Dans la tête d'une linotte : secrets d'un oiseau pas si étourdi

Avez-vous déjà aperçu un petit groupe de passereaux au plumage chatoyant, sautillant d’arbre en arbre dans un babil incessant ? Il s’agit très probablement de la Linotte mélodieuse.

Le nom scientifique de la linotte mélodieuse, Linaria cannabina (anciennement Carduelis cannabina), trahit d’emblée sa passion botanique : linaria renvoie au lin et cannabina au chanvre dont elle consomme avidement les graines.
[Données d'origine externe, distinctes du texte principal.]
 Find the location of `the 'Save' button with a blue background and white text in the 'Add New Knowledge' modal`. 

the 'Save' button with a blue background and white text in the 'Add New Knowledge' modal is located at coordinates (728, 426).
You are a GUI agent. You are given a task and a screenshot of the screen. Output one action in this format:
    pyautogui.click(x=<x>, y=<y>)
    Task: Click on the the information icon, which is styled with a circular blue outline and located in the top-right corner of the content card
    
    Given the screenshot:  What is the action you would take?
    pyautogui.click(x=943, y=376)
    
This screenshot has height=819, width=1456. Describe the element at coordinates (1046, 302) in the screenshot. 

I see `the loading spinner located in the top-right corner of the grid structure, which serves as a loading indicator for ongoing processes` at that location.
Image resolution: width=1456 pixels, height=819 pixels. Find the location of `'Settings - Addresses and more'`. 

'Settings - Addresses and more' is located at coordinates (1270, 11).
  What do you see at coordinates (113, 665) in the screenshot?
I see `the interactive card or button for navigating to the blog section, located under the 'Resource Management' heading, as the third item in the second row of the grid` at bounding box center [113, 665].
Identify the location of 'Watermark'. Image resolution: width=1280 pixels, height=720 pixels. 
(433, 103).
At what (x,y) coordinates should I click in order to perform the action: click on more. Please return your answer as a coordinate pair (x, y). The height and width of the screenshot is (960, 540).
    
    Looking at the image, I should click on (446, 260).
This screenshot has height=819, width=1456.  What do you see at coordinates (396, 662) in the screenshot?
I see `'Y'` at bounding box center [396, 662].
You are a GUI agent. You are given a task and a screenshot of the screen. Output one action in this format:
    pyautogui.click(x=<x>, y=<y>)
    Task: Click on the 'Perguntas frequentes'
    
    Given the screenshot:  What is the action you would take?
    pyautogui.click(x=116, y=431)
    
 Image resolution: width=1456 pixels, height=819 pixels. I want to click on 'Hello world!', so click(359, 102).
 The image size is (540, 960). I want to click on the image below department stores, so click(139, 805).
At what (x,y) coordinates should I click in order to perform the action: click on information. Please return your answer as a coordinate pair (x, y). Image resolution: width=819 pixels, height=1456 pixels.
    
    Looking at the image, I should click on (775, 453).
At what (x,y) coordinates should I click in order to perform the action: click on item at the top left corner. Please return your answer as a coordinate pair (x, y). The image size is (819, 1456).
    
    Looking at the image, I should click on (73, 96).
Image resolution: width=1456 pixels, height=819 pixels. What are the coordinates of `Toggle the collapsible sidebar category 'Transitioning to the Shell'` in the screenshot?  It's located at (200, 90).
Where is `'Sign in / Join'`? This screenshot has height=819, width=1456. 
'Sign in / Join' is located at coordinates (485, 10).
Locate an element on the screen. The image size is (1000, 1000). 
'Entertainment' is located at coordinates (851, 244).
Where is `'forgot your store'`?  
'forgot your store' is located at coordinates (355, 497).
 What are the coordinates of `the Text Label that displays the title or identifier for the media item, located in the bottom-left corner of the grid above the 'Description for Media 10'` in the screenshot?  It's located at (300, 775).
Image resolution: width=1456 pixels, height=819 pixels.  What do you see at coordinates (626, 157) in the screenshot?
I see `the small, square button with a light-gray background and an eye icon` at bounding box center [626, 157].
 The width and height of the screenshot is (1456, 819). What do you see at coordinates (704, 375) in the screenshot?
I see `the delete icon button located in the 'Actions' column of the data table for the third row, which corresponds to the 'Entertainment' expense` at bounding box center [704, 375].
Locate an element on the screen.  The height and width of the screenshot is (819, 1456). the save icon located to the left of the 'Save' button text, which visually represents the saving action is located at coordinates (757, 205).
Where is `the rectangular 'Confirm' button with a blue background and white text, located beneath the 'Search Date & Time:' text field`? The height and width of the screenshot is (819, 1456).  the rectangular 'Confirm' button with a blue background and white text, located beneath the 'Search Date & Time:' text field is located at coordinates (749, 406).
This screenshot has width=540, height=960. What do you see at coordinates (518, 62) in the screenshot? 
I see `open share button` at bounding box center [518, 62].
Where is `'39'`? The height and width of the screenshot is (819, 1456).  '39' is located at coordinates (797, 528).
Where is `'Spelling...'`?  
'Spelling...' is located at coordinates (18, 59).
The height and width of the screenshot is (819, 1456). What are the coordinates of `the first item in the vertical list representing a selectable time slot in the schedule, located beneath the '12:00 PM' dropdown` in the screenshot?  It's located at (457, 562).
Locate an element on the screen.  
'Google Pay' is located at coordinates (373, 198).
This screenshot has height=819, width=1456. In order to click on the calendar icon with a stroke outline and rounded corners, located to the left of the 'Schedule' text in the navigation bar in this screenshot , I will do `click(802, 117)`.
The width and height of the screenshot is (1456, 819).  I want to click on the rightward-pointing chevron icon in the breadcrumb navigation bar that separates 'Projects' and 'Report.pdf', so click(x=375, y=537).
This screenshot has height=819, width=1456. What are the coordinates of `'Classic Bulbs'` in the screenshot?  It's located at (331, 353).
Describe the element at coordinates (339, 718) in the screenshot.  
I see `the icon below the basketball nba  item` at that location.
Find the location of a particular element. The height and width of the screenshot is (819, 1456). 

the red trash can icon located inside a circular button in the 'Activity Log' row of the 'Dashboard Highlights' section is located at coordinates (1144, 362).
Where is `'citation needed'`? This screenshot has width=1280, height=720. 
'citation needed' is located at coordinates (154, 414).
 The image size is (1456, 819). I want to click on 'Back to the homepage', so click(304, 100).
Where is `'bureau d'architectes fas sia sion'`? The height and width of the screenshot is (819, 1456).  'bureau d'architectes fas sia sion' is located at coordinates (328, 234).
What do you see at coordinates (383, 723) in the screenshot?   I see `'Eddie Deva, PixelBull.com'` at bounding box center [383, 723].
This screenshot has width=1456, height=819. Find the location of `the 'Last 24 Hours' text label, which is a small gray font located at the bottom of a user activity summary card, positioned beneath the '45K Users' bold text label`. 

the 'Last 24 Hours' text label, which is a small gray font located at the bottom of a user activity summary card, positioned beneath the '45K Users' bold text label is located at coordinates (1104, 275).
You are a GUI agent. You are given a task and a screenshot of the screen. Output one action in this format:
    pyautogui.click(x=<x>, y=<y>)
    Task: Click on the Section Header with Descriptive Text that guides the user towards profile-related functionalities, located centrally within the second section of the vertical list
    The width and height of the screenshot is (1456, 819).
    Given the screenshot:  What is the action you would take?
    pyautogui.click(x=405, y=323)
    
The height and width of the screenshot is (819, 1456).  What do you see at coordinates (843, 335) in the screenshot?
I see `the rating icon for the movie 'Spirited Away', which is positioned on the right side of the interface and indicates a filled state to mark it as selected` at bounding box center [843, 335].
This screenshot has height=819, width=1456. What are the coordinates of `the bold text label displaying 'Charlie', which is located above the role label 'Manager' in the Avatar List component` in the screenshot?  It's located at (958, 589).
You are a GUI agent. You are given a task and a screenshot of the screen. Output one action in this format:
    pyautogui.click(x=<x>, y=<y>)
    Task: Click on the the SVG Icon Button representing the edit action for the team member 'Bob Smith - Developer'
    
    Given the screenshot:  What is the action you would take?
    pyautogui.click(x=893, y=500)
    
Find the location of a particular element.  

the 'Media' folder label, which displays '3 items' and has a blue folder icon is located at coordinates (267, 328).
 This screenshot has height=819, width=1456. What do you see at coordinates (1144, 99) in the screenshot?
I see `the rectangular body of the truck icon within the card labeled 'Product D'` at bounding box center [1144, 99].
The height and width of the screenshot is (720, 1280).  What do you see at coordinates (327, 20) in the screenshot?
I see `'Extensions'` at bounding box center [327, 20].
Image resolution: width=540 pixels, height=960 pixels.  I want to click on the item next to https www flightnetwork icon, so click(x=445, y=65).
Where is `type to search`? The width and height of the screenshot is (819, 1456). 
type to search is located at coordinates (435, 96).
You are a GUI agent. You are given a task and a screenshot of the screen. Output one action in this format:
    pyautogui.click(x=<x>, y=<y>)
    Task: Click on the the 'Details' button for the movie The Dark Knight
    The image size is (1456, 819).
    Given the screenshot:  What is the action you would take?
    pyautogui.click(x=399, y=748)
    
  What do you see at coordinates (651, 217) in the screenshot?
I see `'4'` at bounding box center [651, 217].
Quant à l’expression populaire « avoir une tête de linotte », elle remonte au XVIIe siècle. Elle s’expliquerait par la réputation de cet oiseau à nidifier de manière parfois étourdie : construisant son nid très bas dans des buissons ou des buissons d’ajoncs facilement accessibles, la linotte subit une prédation élevée et doit souvent rebâtir une ponte à la hâte, donnant l’impression trompeuse d’un animal tête en l’air.

Comment l’identifier?

La linotte mélodieuse est un fringillidé de petite taille d’environ 13 cm, à la silhouette élancée, au bec court et conique de couleur gris plomb et à la queue fourchue bordée de blanc.

Au printemps, le mâle arbore sa parure la plus éclatante : sa poitrine et son front se teintent alors d’un rouge carmin vif qui contraste avec son dos brun noisette et sa tête gris cendrée. En période inter-nuptiale, durant l’hiver, ce rouge s’estompe sous des bordures de plumes pales, lui donnant un aspect plus chamois et moucheté qui se rapproche de celui de la femelle.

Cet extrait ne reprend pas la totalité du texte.